--- Data excerpts ---
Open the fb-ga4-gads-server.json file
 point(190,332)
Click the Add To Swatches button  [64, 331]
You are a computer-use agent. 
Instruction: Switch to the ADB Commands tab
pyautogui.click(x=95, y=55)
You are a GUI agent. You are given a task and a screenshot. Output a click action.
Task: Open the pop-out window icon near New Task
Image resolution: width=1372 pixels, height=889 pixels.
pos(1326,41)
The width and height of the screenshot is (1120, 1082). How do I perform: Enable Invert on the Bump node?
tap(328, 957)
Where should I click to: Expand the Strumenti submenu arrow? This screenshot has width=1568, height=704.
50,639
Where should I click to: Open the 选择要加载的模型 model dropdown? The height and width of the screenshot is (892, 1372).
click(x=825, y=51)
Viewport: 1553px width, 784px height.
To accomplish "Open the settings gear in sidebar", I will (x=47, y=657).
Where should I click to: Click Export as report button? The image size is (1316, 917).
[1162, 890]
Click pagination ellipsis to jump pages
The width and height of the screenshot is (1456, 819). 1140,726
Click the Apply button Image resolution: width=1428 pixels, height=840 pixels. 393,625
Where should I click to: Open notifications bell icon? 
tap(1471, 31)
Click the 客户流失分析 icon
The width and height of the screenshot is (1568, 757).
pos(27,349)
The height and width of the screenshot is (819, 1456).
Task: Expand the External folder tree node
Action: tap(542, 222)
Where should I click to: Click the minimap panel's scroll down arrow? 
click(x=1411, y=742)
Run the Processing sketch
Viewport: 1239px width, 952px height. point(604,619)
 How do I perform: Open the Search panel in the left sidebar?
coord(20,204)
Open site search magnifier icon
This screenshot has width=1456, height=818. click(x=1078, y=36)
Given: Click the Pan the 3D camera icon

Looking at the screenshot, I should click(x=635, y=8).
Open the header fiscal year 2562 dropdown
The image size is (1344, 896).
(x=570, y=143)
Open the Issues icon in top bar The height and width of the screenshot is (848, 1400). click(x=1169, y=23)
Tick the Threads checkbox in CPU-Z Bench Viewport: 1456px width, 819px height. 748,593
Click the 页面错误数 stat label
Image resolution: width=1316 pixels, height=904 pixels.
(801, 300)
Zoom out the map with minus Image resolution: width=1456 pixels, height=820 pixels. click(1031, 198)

--- Assignment ---
The data must be retyped in full, exactly as it reads.

--- Exercise response ---
Open the fb-ga4-gads-server.json file
 point(190,332)
Click the Add To Swatches button  [64, 331]
You are a computer-use agent. 
Instruction: Switch to the ADB Commands tab
pyautogui.click(x=95, y=55)
You are a GUI agent. You are given a task and a screenshot. Output a click action.
Task: Open the pop-out window icon near New Task
Image resolution: width=1372 pixels, height=889 pixels.
pos(1326,41)
The width and height of the screenshot is (1120, 1082). How do I perform: Enable Invert on the Bump node?
tap(328, 957)
Where should I click to: Expand the Strumenti submenu arrow? This screenshot has width=1568, height=704.
50,639
Where should I click to: Open the 选择要加载的模型 model dropdown? The height and width of the screenshot is (892, 1372).
click(x=825, y=51)
Viewport: 1553px width, 784px height.
To accomplish "Open the settings gear in sidebar", I will (x=47, y=657).
Where should I click to: Click Export as report button? The image size is (1316, 917).
[1162, 890]
Click pagination ellipsis to jump pages
The width and height of the screenshot is (1456, 819). 1140,726
Click the Apply button Image resolution: width=1428 pixels, height=840 pixels. 393,625
Where should I click to: Open notifications bell icon? 
tap(1471, 31)
Click the 客户流失分析 icon
The width and height of the screenshot is (1568, 757).
pos(27,349)
The height and width of the screenshot is (819, 1456).
Task: Expand the External folder tree node
Action: tap(542, 222)
Where should I click to: Click the minimap panel's scroll down arrow? 
click(x=1411, y=742)
Run the Processing sketch
Viewport: 1239px width, 952px height. point(604,619)
 How do I perform: Open the Search panel in the left sidebar?
coord(20,204)
Open site search magnifier icon
This screenshot has width=1456, height=818. click(x=1078, y=36)
Given: Click the Pan the 3D camera icon

Looking at the screenshot, I should click(x=635, y=8).
Open the header fiscal year 2562 dropdown
The image size is (1344, 896).
(x=570, y=143)
Open the Issues icon in top bar The height and width of the screenshot is (848, 1400). click(x=1169, y=23)
Tick the Threads checkbox in CPU-Z Bench Viewport: 1456px width, 819px height. 748,593
Click the 页面错误数 stat label
Image resolution: width=1316 pixels, height=904 pixels.
(801, 300)
Zoom out the map with minus Image resolution: width=1456 pixels, height=820 pixels. click(1031, 198)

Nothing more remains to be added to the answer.